Dataset entries:
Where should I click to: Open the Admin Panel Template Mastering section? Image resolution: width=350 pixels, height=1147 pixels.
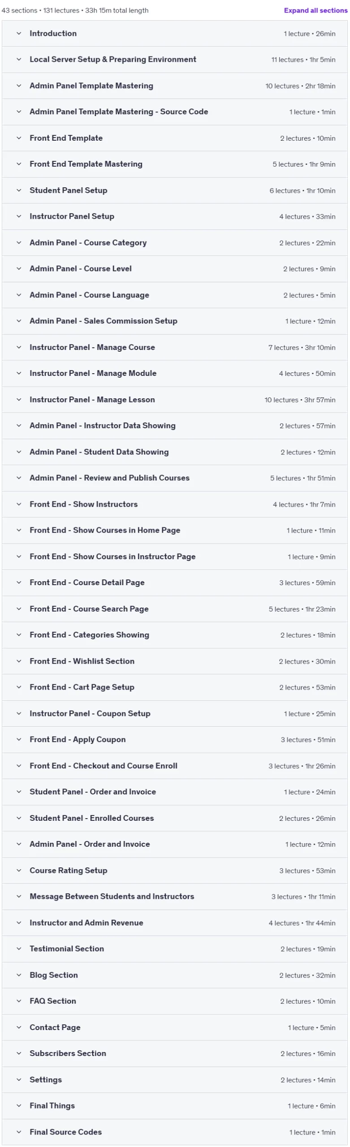pos(175,86)
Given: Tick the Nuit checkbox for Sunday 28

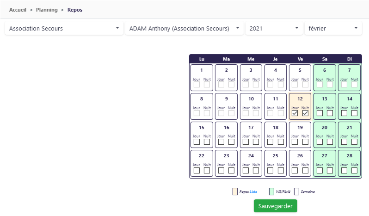Looking at the screenshot, I should [354, 170].
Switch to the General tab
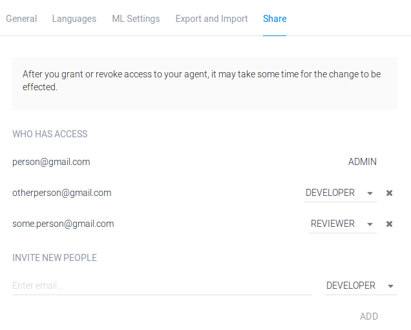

Work order:
Exact reproduction of the entries above is what's needed; images stay out.

Task result:
Where should I click to: Open the Admin Panel Template Mastering section? Image resolution: width=350 pixels, height=1147 pixels.
pos(175,86)
Given: Tick the Nuit checkbox for Sunday 28

Looking at the screenshot, I should [354, 170].
Switch to the General tab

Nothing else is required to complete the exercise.